On 26 January 2010 the album was reissued as a "Deluxe Edition" which included three bonus tracks (two recorded tracks of "Strangers in the Night" and "All or Nothing at All" performed at the Budokan Hall from 1985, and an alternate take of "Yes Sir, That's My Baby").

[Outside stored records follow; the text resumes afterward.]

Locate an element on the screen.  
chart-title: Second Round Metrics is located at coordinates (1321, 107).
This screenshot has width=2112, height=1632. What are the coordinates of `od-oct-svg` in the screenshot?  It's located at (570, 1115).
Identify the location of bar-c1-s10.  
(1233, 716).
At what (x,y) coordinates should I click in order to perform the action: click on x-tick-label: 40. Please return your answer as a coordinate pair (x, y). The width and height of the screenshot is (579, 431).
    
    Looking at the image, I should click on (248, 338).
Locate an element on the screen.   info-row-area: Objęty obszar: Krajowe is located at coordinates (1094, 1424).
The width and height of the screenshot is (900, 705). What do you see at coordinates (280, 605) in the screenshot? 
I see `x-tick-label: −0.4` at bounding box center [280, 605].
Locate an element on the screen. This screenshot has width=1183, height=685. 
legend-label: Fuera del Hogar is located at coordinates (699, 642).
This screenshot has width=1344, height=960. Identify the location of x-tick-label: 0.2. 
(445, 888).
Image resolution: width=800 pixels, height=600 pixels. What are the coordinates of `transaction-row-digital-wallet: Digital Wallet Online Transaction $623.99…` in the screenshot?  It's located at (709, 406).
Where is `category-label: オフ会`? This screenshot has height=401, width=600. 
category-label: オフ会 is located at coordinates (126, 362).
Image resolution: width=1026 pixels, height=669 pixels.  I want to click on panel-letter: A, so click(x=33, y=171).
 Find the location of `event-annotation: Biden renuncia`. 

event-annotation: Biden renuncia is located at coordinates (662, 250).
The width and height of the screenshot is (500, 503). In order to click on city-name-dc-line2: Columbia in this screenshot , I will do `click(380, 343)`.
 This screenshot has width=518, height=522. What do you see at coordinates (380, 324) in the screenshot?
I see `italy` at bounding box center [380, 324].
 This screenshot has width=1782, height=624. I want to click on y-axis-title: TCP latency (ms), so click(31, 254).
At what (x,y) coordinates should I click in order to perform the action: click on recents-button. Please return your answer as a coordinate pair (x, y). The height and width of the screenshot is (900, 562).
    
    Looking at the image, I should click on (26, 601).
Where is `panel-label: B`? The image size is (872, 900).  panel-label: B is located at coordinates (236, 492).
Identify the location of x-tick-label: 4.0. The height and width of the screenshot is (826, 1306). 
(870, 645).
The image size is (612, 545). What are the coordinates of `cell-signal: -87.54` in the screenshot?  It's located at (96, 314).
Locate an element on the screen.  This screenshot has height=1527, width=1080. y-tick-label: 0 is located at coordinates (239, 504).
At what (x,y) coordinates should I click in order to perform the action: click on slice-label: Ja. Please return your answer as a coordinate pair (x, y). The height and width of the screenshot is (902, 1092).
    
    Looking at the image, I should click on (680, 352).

In this 2010 version the audio channels are inverted.

Professional ratings
Review scores
| Source | Rating |
| AllMusic (1966 original) | Star Half star |
| Record Mirror | Star |

==Track listing==

Side One
| No. | Title | Writer(s) | Length |
|---|---|---|---|
| 1. | "Strangers in the Night" (From the Universal Picture "A Man Could Get Killed") | Bert Kaempfert, Charles Singleton, Eddie Snyder (arranged by Ernie Freeman) | 2:35 |
| 2. | "Summer Wind" | Heinz Meier, Hans Bradtke, Johnny Mercer (arranged by Nelson Riddle) | 2:53 |
| 3. | "All or Nothing at All" | Arthur Altman, Jack Lawrence (arranged by Riddle) | 3:57 |
| 4. | "Call Me" | Tony Hatch (arranged by Riddle) | 3:07 |
| 5. | "You're Driving Me Crazy!" | Walter Donaldson (arranged by Riddle) | 2:15 |

Side Two
| No. | Title | Writer(s) | Length |
|---|---|---|---|
| 6. | "On a Clear Day (You Can See Forever)" | Alan Jay Lerner, Burton Lane (arranged by Riddle) | 3:17 |
| 7. | "My Baby Just Cares for Me" | Donaldson, Gus Kahn (arranged by Riddle) | 2:30 |
| 8. | "Downtown" | Hatch (arranged by Riddle) | 2:14 |
| 9. | "Yes Sir, That's My Baby" | Donaldson, Kahn (arranged by Riddle) | 2:08 |
| 10. | "The Most Beautiful Girl in the World" | Richard Rodgers, Lorenz Hart (arranged by Riddle) | 2:24 |

Bonus tracks included on the 2010 reissue
| No. | Title | Writer(s) | Length |
|---|---|---|---|
| 11. | "Strangers in the Night" (Live at the Budokan Hall, Tokyo, Japan, April 18, 1985) | Bert Kaempfert, Charles Singleton, Eddie Snyder (arranged by Ernie Freeman) | 2:14 |
| 12. | "All or Nothing at All" (Live at the Budokan Hall, Tokyo, Japan, April 18, 1985)) | Arthur Altman, Jack Lawrence (arranged by Nelson Riddle) | 3:40 |
| 13. | "Yes Sir, That's My Baby" (Alternate take) | Walter Donaldson, Gus Kahn (arranged by Riddle) | 2:17 |

==Charts==

| Chart (1966) | Peak position |
|---|---|
| Italian Albums (HitParadeItalia) | 1 |
| Billboard Pop Albums (Billboard 200) | 1 |

==Personnel==
- Frank Sinatra – vocals
- The Nelson Riddle Orchestra
- Artie Kane – Hammond B3 organ
- Bill Miller – Piano (all tracks)
- Michel Rubini – Piano (1)
- Chuck Berghofer – Bass (1)
- Ralph Pena – Bass (2–10)
- Al Viola – Guitar (2–10)
- Al Casey, Bill Pitman, Glen Campbell, Tommy Tedesco – Guitar (1)
- Hal Blaine – Drums (1)
- Irving Cottler – Drums (2–10)

==Certifications, sales and awards==

- Grammy Awards

| Year |  |  | Result |
| 1967 | "Strangers in the Night" | Record of the Year | Won |
| Best Male Vocal Performance | Won |
| Best Arrangement, Instrumental and Vocals | Won |
| Best Engineered Album, Non-Classical | Won |

| Region | Certification | Certified units/sales |
| Switzerland | — | 40,000 |
| United States (RIAA) | Platinum | 1,000,000^{^} |
^{^} Shipments figures based on certification alone.